# 神神道道的



## yuechu

Hello/大家好，

I have a question regarding the expression 神神道道的 (which I couldn't find in my dictionary). Does this expression mean "mysterious"? Is there a difference between this and the expression 神神秘秘的？

Here is the context: (in a TV show)

[mother commenting on her son's behaviour]
 小强他干吗呀 这一大早的 *神神道道*的


Thanks in advance/谢谢！


----------



## viajero_canjeado

baosheng said:


> 小强他干吗呀 这一大早的 *神神道道*的



Hm.. well I'm not familiar with the phrase, but I wonder if it's something like 鬼鬼祟祟的...


----------



## 文星辰simon

it's used a lot in the province of Northeast China. the meaning is 'a little crazy'.


----------



## Lucia_zwl

Hi Baosheng,

You're almost there! It's sort of like behaving mysteriously, oddly, unusually...like 神神秘秘，神秘兮兮，奇怪，反常
It's quite colloquial. 神神秘秘 is more formal.

As Simon says, we use it a lot in Northeastern we say 神神叨叨(shen2 shen dao1 dao1). But I don't think it refers to "a little crazy"...


----------



## SuperXW

小强他干吗呀 这一大早的 *神神道道*的
This Northern spoken usage is usually written: 小强他干嘛呀，这一大早的，神神叨叨的。
Although often heard, I don't think I've ever gotten the exact meaning.

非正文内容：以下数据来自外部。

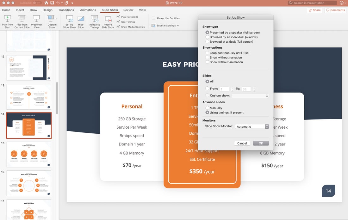The height and width of the screenshot is (220, 348).
Task: Confirm settings with OK
Action: point(261,143)
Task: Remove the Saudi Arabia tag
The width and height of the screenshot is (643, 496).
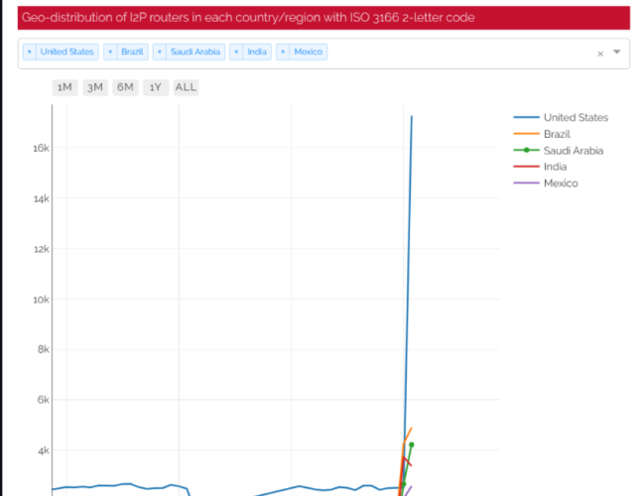Action: click(161, 52)
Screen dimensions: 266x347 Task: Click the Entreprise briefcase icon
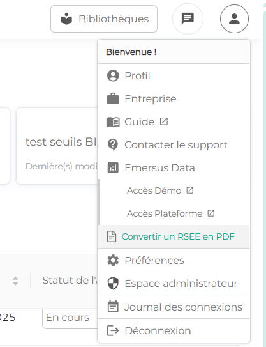[113, 98]
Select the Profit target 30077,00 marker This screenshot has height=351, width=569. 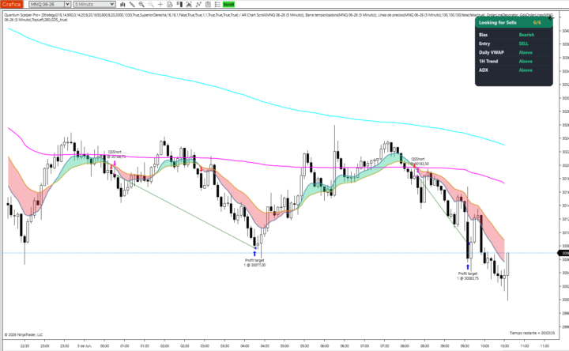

I also thought it means "a little crazy", like 神经兮兮, I could be wrong. But it won't contradict Lucia's explanation either, as a "crazy" person will certainly behave mysteriously, oddly, unusually...


----------



## xiaolijie

To get the meaning of 神神道道的 in the present context, you have to know the context rolleyes, to know what was going on at the time the sentence was said.


----------



## yuechu

Thank you, everyone, for your replies!


----------



## Jun zhi

Totally agree with Lucia_zwl.
It means that one's behaviour is not normal, or even a little bit wierd.


----------



## OLIVIER783

南方人看了完全猜不到是什么意思。


----------



## otis8883

. If uve been told ur 神神道道, ur behaviour seems wierd, odd, etc to other people. Usually its all because what u have said, like u always talk  to urself that no one can understand and u can't stop talking, or u tell someone something and u get a response like this WHAT?! WTF? Uh..or completely ignored, but u keep saying. That's my personal understanding. Hope it helps.


----------



## andyhu

creepy, abnormal, looks like a follower of some unknowen cult etc.


----------



## rspcaf

I think it should be "神神叨叨"，a phrase to describe someone who acts abnormally like a person with a mental illness who babbles, speaks nonsense or talks to him/herself. But in most cases you know this guy is not insane. You say 神神叨叨 just to make fun of him/her. A perfect scenario for using this phrase is when a wife, half awake in the morning, hears her husband speaking aimlessly to himself something like "where is my razor, where did I put my phone, what time is it... " and then she complains "这一大早怎么神神叨叨的？"  “神神秘秘” is different because it usually doesn't involve speaking. For example, seeing his wife coming to him, a husband who was working on the computer a moment ago suddenly turns off his monitor as if trying to hide something from his spouse. And if he has done so repeatedly then his wife may ask, 你最近怎么老是神神秘秘的?


----------



## SimonTsai

I have heard of 神神道道 but never come across with 神神叨叨, both are accepted, though.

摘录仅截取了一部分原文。